Provincial Minister for Lusaka Province
- In office February 2018 – May 2021
- President: Edgar Lungu
- Preceded by: Japhen Mwakalombe
- Succeeded by: Sheal Mulyata

Provincial Minister for Copperbelt Province
- In office September 2016 – February 2018
- President: Edgar Lungu
- Preceded by: Musenge Mwenya
- Succeeded by: Japhen Mwakalombe

Personal details
- Born: Bowman Lusambo 9 December 1976 (age 49) Mansa, Zambia
- Party: Patriotic Front
- Children: 3

= Bowman Lusambo =

Zambian politician

Bowman Lusambo (born 9 December 1976) is a Zambian politician and a member of the Patriotic Front. He was appointed as the Provincial Minister for Lusaka Province (in February 2018) and Provincial Minister for Copperbelt Province (in August 2016). He has also served as the Member of Parliament for Kabushi from August 2016 to August 2022. In 2022, his parliamentary seat was nullified by the Zambian Constitution Court, citing fraud and violence that led to his 2021 election.

==Biography==
===Early life===
Lusambo was born in Mansa. His family moved to Ndola where he did his primary education at Dola Hill. In 1992, he went to Chifubu Secondary School and later moved to Solwezi Technical Secondary School, where he did his senior secondary course and completed in 1997. He gained admission into Mulungushi University in Kabwe, where he studied sales and marketing management and completed in 2006.

===Personal life===
Lusambo is married and has 3 children.

==Career==

| Year (s) | Position | Area served | Political Party |
| 2016 - 2021 | Member Of Parliament | Kabushi | Patriotic Front |
| 2016 - 2018 | Provincial Minister | Copperbelt Province |
| 2018 - 2021 | Provincial Minister | Lusaka Province |
| 2021 - 2022 | Member Of Parliament | Kabushi |

==ACC arrests==
In 2022, Lusambo appeared several times in court as some of his properties were believed to have been proceeds of crime. Some of his properties were seized by the Anti Corruption Commission.

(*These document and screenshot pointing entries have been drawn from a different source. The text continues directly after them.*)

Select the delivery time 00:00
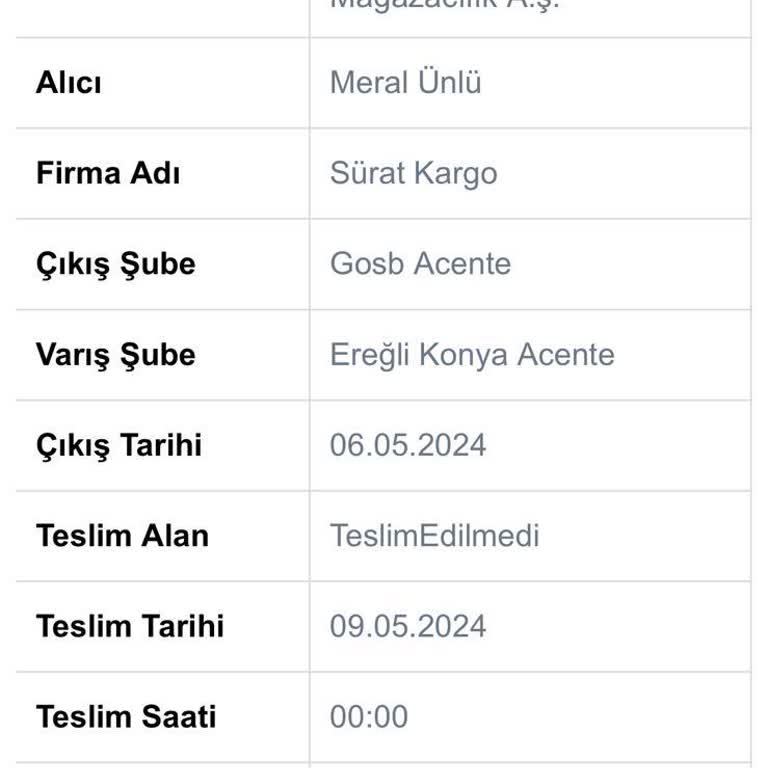(369, 717)
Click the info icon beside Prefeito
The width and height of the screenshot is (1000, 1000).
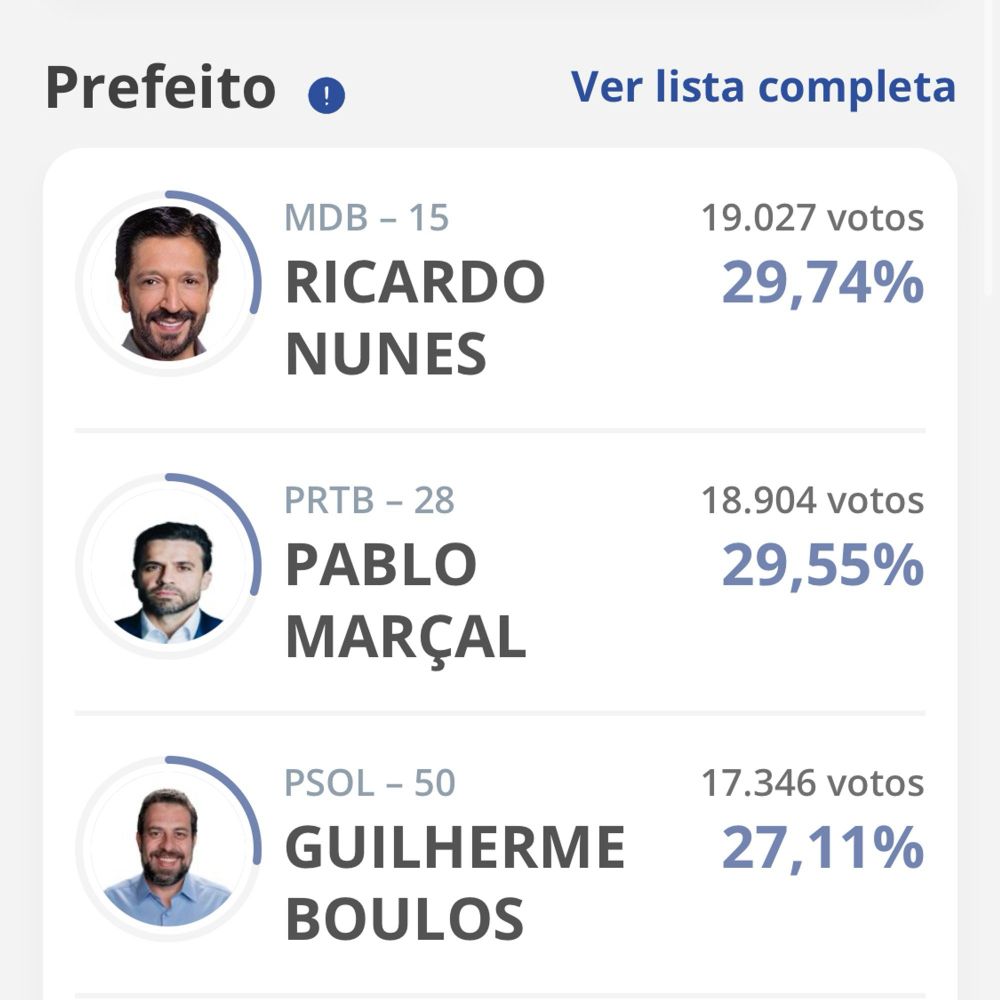326,96
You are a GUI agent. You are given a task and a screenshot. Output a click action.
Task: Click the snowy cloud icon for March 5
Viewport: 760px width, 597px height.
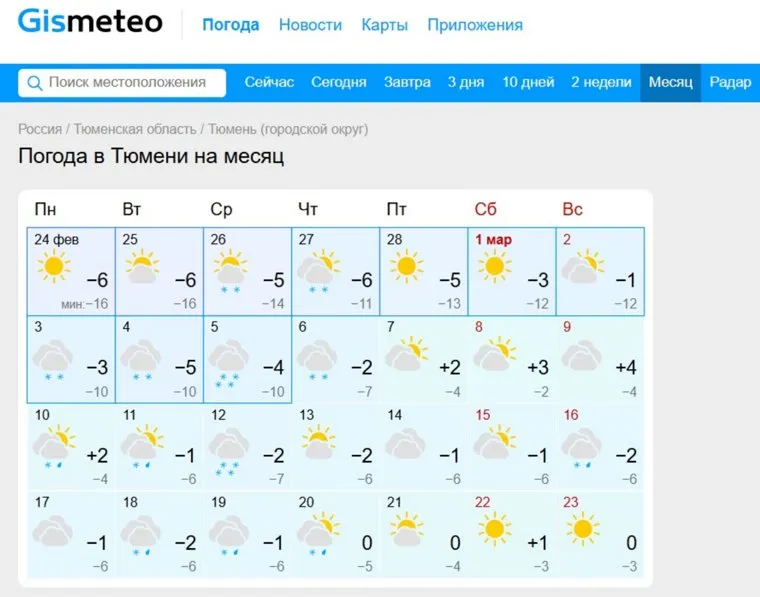coord(229,356)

After investigations, he pleaded not guilty and his properties were released. Soon after he was released, Lusambo apologized for the attitude and hatred he always showed for President Hichilema. He said it was evident that President HH and his government inflicted pain on his family. Lusambo concluded by saying that from there on he would change his style of 'Politiking'.